Bridging Temporomandibular Joint Structure, Function, and Pain: An Integrated Multiscale Perspective

The temporomandibular joint (TMJ) features unique tissue structures that support its complex functional demands. Alterations in these structures are often linked to jaw dysfunction, with pain being one of the most prevalent symptoms. However, the mechanisms underlying TMJ pain and its relationship with structural deterioration or functional impairment remain poorly understood. A comprehensive understanding of the interplay among TMJ structure, function, and pain is essential for uncovering disease mechanisms and developing effective therapies.
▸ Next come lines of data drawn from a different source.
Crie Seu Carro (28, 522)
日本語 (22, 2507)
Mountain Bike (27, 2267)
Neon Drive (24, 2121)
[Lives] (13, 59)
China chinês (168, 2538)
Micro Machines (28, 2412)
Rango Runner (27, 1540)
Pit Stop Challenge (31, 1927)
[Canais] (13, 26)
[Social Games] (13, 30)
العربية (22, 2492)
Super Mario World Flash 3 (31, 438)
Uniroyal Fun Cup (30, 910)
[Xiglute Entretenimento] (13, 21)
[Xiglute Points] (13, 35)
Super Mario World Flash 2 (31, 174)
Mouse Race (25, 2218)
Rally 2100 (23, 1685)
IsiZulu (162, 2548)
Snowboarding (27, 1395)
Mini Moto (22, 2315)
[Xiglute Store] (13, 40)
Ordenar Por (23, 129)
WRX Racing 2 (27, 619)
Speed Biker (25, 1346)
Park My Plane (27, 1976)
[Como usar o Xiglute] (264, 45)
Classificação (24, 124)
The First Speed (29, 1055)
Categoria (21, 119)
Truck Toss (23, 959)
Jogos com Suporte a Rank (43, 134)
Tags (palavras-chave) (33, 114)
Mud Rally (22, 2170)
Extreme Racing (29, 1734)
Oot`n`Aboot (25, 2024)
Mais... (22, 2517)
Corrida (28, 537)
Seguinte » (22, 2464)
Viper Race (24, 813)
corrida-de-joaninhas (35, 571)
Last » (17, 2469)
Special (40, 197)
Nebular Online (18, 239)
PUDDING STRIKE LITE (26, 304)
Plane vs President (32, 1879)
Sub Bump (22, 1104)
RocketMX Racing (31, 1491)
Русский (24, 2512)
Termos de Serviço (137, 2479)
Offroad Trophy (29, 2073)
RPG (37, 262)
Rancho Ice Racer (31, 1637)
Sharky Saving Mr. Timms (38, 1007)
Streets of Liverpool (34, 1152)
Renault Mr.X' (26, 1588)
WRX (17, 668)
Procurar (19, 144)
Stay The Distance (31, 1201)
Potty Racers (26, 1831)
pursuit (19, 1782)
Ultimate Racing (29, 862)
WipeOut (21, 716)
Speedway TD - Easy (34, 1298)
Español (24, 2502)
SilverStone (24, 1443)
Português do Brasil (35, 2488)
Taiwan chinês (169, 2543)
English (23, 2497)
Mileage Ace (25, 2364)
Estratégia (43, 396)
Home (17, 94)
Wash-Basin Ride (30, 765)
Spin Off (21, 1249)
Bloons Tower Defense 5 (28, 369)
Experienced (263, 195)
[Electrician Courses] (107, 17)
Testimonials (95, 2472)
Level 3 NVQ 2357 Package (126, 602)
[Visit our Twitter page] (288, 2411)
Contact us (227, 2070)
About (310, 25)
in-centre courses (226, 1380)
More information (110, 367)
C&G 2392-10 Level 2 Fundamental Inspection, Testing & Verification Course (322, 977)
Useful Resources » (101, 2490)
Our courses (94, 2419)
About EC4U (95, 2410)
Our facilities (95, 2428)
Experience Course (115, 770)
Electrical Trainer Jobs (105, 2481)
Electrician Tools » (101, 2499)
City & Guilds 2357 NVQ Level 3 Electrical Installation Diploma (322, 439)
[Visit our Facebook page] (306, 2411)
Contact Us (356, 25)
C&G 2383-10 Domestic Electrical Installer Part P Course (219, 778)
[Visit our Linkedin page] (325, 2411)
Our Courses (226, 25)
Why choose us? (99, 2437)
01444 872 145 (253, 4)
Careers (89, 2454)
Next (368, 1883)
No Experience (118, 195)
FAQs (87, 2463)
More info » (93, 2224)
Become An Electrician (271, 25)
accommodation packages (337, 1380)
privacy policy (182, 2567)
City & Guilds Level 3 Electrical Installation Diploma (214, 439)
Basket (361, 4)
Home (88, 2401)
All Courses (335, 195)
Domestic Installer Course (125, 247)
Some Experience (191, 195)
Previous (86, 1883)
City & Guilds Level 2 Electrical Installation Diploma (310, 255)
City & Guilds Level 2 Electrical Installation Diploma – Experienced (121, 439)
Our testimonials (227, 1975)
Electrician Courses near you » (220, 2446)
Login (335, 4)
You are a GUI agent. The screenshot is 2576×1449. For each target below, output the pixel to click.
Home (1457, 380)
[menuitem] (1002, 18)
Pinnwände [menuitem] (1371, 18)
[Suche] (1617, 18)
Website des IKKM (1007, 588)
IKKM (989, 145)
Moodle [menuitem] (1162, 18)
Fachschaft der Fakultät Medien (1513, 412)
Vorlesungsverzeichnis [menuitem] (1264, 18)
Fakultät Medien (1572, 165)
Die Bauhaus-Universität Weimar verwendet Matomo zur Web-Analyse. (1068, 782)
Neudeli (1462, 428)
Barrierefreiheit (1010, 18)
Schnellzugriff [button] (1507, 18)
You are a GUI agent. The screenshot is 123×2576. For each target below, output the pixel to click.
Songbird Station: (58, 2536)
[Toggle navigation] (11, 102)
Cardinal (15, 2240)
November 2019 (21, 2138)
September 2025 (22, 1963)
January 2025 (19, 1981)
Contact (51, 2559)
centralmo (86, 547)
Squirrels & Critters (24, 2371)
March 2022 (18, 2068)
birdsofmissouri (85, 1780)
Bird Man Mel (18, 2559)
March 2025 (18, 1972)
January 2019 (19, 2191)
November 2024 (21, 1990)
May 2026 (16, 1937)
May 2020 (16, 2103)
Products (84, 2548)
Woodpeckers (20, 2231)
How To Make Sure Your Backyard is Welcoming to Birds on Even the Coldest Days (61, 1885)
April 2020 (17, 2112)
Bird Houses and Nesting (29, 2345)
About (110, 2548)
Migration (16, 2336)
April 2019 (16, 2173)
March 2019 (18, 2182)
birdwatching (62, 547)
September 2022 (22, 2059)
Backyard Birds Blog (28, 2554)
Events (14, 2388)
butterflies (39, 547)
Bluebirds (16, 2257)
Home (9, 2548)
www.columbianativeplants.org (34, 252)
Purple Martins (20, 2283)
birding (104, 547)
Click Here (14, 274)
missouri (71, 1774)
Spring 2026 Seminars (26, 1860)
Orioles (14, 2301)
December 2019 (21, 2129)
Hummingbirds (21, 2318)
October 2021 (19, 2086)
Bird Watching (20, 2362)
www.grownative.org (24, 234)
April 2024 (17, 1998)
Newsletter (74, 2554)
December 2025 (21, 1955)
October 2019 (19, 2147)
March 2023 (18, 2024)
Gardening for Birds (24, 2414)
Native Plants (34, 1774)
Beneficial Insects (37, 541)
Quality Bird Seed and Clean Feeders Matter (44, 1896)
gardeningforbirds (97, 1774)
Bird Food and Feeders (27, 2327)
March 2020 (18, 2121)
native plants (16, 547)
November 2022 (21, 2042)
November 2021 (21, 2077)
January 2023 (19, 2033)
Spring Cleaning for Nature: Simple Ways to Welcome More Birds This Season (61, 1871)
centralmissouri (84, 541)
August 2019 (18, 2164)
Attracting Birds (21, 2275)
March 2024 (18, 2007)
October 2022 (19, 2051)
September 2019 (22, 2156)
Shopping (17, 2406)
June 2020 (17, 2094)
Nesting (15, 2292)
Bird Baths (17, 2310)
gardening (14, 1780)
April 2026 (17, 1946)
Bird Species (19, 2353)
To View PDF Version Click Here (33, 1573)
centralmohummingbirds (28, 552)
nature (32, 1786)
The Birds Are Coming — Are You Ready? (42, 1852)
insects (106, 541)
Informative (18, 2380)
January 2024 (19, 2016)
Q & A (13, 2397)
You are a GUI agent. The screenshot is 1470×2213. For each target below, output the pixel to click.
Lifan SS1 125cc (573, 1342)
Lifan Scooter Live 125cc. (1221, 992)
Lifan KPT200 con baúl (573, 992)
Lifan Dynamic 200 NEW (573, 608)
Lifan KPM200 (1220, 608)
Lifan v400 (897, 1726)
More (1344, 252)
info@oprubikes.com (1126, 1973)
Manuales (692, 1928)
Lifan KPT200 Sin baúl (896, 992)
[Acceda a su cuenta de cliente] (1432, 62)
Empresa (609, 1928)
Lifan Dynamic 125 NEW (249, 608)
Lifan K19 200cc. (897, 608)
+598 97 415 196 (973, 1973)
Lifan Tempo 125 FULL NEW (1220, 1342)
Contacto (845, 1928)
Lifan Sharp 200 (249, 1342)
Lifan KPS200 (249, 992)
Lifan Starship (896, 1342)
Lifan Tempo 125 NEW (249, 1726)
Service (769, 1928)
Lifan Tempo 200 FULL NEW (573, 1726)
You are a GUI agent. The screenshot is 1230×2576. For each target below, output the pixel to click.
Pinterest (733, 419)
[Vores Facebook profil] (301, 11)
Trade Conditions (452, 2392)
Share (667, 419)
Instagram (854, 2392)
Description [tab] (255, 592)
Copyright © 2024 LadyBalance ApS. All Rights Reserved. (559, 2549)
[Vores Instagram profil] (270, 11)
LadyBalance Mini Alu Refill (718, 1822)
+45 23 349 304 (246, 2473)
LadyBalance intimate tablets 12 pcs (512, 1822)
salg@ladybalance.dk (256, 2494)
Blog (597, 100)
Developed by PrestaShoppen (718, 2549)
To date, TMJ research in humans and animal models has been predominantly conducted in separate domains of structure, function, and pain, limiting integrative insights. Clinical studies also show inconsistent correlations among joint structural changes, jaw dysfunctions, and craniofacial pain, complicating diagnosis and treatments. This review aims to bridge these traditionally fragmented areas by synthesizing current knowledge across macroscopic and microscopic scales in human and animal models. TMJ diseases involve spatially proximate cellular, extracellular, and neural components that undergo multiscale spatiotemporal changes. These components experience complex mechanical loading during joint movement, triggering mechanical, neural, and immune responses that interact bidirectionally to influence TMJ integrity and pain. In turn, the brain modulates motor output and autonomic function, further affecting joint mechanics and cellular and nociceptive responses. To holistically and quantitatively assess these spatiotemporal dynamic processes, we propose a multiscale and multiphysics framework that integrates joint and tissue biomechanics, biochemical signals, cellular responses, nociception, and psychosocial influences. Realizing this vision requires a transdisciplinary effort and the development and adaptation of advanced methods to study TMJ at unprecedented resolution and details. By unifying structural, functional, and pain-related data, this integrated multiscale approach holds promise for elucidating new mechanisms of TMJ development, disease onset and progression, and pain chronicity. Ultimately, it may guide more effective diagnostics and treatments, including the combined use of physical therapy, neuromodulation, and biologically targeted interventions.